-- Start Quoted passage --

Is this match exhaustive? Does it contain dead code? The answer will depend on whether T=i32 or T=u32, of course. But we try to run exhaustiveness checking just once, for all types, so that we can say definitely whether a fn is correct or not, regardless of what T winds up being.

The big alternatives

So what could we do differently? I think there are three big choices. Within each choice there are naturally some tweaks one might consider.

  1. Pattern conversion: The current behavior, with some tweaks.
  2. PartialEq comparison: We could compile matches against a constant to compare using the == operator, so that match foo { BAR => ... } is equivalent to match foo { bar if bar == BAR => ... }
  3. Intersection: We could make it illegal to match against constants unless they are of built-in type, like u32 or something like that f32. These types behave the same for both options 1 and 2.

UPDATE: There is a fourth case I had not considered: Pattern conversion only at trans time. Described loosely in this comment below.

Tweaks to the current behavior

If we wanted to stick with the idea that referencing a constant within a match pattern is short-hand for pattern expansion – or, to put it another way, is a kind of built-in structural equality check – then this does imply that we can never permit associated constants to appear in match patterns. As I described above, associated constants are simply incompatible with this approach, since they cannot be resolved to a specific value.

-- End Quoted passage --

Problem:
Copy the passage above about matching against constants word for word, with nothing left out or changed.

-- Start Listed records --

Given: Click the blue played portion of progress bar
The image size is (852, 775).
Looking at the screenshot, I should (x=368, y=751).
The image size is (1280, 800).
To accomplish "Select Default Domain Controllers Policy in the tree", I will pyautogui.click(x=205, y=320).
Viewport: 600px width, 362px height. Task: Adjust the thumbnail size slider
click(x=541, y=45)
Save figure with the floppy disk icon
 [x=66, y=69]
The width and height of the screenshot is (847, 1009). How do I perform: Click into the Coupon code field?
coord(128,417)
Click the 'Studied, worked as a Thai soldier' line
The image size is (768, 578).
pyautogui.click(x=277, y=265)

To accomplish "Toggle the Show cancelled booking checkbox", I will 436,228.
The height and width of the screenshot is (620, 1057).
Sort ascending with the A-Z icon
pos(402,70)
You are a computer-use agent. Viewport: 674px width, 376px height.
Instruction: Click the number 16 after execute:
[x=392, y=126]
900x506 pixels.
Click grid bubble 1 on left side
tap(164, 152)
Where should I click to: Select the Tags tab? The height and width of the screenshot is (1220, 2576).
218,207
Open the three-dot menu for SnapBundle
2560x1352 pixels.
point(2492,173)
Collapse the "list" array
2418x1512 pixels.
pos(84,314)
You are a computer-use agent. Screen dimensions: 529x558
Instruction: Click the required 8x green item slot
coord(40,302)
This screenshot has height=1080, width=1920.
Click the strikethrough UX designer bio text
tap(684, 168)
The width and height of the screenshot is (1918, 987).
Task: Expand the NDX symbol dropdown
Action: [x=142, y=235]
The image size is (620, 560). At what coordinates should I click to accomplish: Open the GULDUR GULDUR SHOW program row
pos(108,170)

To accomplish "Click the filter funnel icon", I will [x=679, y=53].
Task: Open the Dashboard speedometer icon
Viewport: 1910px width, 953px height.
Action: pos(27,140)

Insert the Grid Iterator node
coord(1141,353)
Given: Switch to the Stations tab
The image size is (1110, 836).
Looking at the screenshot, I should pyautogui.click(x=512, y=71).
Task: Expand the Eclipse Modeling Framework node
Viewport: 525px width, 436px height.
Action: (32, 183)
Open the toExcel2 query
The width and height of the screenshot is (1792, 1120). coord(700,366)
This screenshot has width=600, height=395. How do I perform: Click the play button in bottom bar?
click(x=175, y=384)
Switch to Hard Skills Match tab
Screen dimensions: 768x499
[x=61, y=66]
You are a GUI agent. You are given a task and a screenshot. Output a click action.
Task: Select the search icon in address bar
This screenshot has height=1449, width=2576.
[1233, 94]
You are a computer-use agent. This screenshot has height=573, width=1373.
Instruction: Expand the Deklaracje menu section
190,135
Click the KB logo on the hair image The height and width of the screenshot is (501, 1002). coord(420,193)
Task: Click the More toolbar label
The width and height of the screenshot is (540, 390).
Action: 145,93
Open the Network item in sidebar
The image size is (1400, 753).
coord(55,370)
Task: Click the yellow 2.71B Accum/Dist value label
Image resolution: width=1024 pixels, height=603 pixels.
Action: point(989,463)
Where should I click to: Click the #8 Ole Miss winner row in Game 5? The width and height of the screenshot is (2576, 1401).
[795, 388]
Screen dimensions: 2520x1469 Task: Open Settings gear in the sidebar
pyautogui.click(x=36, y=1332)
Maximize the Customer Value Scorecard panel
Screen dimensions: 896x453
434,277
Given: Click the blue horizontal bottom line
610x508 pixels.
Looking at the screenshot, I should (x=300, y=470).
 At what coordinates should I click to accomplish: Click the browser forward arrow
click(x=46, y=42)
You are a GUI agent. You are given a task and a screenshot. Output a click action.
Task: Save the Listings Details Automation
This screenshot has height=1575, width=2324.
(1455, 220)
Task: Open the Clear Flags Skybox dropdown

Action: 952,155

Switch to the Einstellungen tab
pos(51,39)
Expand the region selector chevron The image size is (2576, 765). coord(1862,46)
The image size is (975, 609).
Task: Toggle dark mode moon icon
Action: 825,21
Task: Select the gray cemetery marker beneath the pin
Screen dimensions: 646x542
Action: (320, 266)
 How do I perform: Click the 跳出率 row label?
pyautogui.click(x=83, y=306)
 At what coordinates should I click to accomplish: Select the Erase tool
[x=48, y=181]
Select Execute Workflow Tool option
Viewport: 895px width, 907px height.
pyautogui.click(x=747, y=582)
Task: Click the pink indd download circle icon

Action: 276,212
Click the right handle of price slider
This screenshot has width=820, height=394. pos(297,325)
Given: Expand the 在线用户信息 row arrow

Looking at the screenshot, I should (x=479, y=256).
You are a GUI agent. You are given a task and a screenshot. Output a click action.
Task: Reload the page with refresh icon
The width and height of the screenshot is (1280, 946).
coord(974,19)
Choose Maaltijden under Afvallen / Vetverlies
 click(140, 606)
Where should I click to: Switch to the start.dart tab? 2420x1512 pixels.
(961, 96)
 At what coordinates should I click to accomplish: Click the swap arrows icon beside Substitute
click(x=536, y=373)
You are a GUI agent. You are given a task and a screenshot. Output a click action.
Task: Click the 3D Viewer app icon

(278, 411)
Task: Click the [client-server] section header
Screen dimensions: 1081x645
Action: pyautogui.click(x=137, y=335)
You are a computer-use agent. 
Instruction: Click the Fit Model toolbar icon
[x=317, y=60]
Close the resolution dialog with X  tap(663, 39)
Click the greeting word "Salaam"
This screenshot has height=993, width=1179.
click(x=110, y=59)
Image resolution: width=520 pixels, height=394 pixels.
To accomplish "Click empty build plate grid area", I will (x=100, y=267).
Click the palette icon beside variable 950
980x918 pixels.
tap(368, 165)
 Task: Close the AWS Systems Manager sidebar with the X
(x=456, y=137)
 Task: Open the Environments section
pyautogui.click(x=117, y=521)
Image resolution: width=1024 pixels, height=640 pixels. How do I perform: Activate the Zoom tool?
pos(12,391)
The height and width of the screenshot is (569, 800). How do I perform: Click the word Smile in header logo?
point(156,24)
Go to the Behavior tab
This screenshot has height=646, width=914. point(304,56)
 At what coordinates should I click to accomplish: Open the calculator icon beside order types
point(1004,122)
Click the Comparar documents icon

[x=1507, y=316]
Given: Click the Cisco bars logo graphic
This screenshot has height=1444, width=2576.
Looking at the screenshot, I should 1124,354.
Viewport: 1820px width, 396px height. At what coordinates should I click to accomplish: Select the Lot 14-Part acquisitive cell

-- End Listed records --

Result:
Is this match exhaustive? Does it contain dead code? The answer will depend on whether T=i32 or T=u32, of course. But we try to run exhaustiveness checking just once, for all types, so that we can say definitely whether a fn is correct or not, regardless of what T winds up being.

The big alternatives

So what could we do differently? I think there are three big choices. Within each choice there are naturally some tweaks one might consider.

  1. Pattern conversion: The current behavior, with some tweaks.
  2. PartialEq comparison: We could compile matches against a constant to compare using the == operator, so that match foo { BAR => ... } is equivalent to match foo { bar if bar == BAR => ... }
  3. Intersection: We could make it illegal to match against constants unless they are of built-in type, like u32 or something like that f32. These types behave the same for both options 1 and 2.

UPDATE: There is a fourth case I had not considered: Pattern conversion only at trans time. Described loosely in this comment below.

Tweaks to the current behavior

If we wanted to stick with the idea that referencing a constant within a match pattern is short-hand for pattern expansion – or, to put it another way, is a kind of built-in structural equality check – then this does imply that we can never permit associated constants to appear in match patterns. As I described above, associated constants are simply incompatible with this approach, since they cannot be resolved to a specific value.